Prompt -> Give back an exact copy of the lines below, from the first through the line with "GB plans [tab] (24, 108)"; please stop there.

[Stored items]
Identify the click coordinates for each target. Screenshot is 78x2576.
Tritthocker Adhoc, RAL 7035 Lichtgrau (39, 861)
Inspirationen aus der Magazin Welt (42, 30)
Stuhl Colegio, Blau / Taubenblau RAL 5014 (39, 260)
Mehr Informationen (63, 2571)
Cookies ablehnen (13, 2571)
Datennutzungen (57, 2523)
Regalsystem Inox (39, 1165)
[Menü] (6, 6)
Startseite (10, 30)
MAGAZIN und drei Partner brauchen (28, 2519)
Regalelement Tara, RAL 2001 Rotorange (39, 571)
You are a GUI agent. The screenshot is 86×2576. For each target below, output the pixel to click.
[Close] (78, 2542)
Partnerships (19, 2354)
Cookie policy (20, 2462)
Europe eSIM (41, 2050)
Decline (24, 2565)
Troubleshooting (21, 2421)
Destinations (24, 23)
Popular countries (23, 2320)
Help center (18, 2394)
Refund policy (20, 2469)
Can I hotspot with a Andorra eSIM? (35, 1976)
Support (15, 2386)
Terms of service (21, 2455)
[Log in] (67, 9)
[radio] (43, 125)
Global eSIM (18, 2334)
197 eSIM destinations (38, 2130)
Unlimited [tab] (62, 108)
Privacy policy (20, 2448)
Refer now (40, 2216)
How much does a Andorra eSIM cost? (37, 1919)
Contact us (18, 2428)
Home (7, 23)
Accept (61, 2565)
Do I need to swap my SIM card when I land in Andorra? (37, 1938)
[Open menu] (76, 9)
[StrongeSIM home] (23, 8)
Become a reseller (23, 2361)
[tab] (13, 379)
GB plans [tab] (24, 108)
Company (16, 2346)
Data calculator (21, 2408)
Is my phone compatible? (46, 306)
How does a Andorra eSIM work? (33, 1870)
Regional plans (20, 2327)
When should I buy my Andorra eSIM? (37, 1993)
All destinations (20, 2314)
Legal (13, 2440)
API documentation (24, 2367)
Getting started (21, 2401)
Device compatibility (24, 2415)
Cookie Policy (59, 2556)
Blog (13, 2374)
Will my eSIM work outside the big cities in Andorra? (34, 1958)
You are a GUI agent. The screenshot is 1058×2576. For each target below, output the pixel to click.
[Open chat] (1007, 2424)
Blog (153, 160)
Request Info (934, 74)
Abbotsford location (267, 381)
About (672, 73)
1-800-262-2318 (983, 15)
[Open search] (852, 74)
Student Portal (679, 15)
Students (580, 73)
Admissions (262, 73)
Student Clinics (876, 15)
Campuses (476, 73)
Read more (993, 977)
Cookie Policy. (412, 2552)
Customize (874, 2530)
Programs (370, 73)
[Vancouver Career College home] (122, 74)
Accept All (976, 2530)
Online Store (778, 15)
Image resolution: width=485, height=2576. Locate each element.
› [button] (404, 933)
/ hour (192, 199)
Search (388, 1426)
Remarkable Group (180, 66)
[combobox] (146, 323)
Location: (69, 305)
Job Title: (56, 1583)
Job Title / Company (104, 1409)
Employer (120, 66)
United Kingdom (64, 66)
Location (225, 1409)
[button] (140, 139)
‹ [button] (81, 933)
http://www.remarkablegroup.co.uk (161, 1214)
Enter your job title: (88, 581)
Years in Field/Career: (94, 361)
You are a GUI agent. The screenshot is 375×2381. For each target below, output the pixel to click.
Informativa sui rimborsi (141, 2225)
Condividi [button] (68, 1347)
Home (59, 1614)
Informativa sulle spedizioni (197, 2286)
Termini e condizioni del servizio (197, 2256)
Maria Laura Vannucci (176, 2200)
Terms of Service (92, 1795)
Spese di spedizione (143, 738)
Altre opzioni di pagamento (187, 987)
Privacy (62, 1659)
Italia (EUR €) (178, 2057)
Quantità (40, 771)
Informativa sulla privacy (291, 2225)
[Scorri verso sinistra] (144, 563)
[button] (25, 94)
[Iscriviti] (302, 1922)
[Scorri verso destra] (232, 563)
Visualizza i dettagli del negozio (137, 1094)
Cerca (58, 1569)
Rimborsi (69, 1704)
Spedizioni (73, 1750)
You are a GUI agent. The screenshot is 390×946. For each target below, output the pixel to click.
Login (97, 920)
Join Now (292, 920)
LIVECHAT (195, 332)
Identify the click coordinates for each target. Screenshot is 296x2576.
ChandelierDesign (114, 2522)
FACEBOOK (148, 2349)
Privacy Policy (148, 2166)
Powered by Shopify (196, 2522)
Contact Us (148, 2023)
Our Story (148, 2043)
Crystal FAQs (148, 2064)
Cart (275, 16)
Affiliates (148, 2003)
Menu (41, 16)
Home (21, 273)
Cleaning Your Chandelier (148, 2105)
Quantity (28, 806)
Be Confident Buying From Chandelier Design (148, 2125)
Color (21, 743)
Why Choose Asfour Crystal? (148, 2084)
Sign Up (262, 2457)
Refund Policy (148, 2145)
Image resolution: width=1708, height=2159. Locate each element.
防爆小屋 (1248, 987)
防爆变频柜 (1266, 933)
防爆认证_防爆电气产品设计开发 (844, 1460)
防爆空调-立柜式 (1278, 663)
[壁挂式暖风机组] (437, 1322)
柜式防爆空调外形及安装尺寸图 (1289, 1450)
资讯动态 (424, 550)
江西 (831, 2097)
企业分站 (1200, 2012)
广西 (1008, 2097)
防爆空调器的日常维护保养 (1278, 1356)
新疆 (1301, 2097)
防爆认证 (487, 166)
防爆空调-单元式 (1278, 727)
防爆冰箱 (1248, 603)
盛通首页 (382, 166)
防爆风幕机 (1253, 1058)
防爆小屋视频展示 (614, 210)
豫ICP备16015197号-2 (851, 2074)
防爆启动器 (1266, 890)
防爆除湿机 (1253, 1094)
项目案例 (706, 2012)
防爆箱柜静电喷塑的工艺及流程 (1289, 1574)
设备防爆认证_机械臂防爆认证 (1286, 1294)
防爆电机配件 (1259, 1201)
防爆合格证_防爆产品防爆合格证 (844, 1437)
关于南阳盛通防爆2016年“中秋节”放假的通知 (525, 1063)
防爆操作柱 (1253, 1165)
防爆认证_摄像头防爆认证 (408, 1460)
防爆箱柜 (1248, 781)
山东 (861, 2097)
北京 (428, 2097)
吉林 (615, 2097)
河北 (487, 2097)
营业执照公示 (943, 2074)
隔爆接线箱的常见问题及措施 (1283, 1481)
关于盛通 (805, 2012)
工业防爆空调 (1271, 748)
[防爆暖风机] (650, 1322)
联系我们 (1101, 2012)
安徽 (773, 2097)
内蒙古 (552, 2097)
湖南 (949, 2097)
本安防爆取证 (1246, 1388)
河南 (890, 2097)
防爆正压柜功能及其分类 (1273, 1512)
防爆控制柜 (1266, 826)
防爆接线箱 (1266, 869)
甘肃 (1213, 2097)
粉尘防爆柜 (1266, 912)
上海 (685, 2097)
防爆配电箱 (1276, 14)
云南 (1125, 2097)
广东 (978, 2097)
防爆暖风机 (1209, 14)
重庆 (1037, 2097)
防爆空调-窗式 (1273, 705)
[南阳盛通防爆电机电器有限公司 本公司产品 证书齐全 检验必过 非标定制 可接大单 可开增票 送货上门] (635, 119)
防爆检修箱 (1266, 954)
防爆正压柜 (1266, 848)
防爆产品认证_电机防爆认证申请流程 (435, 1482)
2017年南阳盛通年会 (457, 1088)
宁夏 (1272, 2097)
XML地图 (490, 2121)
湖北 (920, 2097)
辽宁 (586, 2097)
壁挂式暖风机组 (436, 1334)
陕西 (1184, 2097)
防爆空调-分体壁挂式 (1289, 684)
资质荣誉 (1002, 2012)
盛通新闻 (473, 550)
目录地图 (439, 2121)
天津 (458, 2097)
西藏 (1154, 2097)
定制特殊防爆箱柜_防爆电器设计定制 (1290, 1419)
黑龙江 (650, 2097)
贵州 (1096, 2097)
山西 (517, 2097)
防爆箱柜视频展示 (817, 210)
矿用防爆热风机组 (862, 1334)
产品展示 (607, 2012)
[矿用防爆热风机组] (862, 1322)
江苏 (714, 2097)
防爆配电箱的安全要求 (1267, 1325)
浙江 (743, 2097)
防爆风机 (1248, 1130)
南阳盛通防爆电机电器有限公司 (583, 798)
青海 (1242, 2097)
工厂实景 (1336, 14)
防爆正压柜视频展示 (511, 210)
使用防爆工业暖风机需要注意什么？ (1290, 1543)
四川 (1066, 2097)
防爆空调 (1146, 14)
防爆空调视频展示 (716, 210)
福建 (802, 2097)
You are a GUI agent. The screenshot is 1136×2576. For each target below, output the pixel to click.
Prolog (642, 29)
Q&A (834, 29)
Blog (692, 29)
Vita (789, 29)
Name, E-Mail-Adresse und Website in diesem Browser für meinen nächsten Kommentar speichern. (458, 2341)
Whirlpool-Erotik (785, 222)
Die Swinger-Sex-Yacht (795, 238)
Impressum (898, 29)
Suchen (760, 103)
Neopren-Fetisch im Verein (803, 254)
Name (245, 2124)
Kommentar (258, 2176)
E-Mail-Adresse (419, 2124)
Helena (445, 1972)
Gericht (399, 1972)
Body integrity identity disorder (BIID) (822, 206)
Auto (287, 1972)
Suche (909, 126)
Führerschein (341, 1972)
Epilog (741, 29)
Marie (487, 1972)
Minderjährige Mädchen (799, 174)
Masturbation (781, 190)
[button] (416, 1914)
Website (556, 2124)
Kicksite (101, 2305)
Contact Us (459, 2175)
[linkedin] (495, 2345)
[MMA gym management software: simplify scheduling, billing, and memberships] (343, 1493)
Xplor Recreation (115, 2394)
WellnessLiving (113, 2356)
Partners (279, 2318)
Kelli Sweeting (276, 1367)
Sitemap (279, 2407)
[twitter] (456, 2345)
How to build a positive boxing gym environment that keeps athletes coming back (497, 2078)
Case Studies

Response for this exercise ->
Identify the click coordinates for each target. Screenshot is 78x2576.
Tritthocker Adhoc, RAL 7035 Lichtgrau (39, 861)
Inspirationen aus der Magazin Welt (42, 30)
Stuhl Colegio, Blau / Taubenblau RAL 5014 (39, 260)
Mehr Informationen (63, 2571)
Cookies ablehnen (13, 2571)
Datennutzungen (57, 2523)
Regalsystem Inox (39, 1165)
[Menü] (6, 6)
Startseite (10, 30)
MAGAZIN und drei Partner brauchen (28, 2519)
Regalelement Tara, RAL 2001 Rotorange (39, 571)
You are a GUI agent. The screenshot is 86×2576. For each target below, output the pixel to click.
[Close] (78, 2542)
Partnerships (19, 2354)
Cookie policy (20, 2462)
Europe eSIM (41, 2050)
Decline (24, 2565)
Troubleshooting (21, 2421)
Destinations (24, 23)
Popular countries (23, 2320)
Help center (18, 2394)
Refund policy (20, 2469)
Can I hotspot with a Andorra eSIM? (35, 1976)
Support (15, 2386)
Terms of service (21, 2455)
[Log in] (67, 9)
[radio] (43, 125)
Global eSIM (18, 2334)
197 eSIM destinations (38, 2130)
Unlimited [tab] (62, 108)
Privacy policy (20, 2448)
Refer now (40, 2216)
How much does a Andorra eSIM cost? (37, 1919)
Contact us (18, 2428)
Home (7, 23)
Accept (61, 2565)
Do I need to swap my SIM card when I land in Andorra? (37, 1938)
[Open menu] (76, 9)
[StrongeSIM home] (23, 8)
Become a reseller (23, 2361)
[tab] (13, 379)
GB plans [tab] (24, 108)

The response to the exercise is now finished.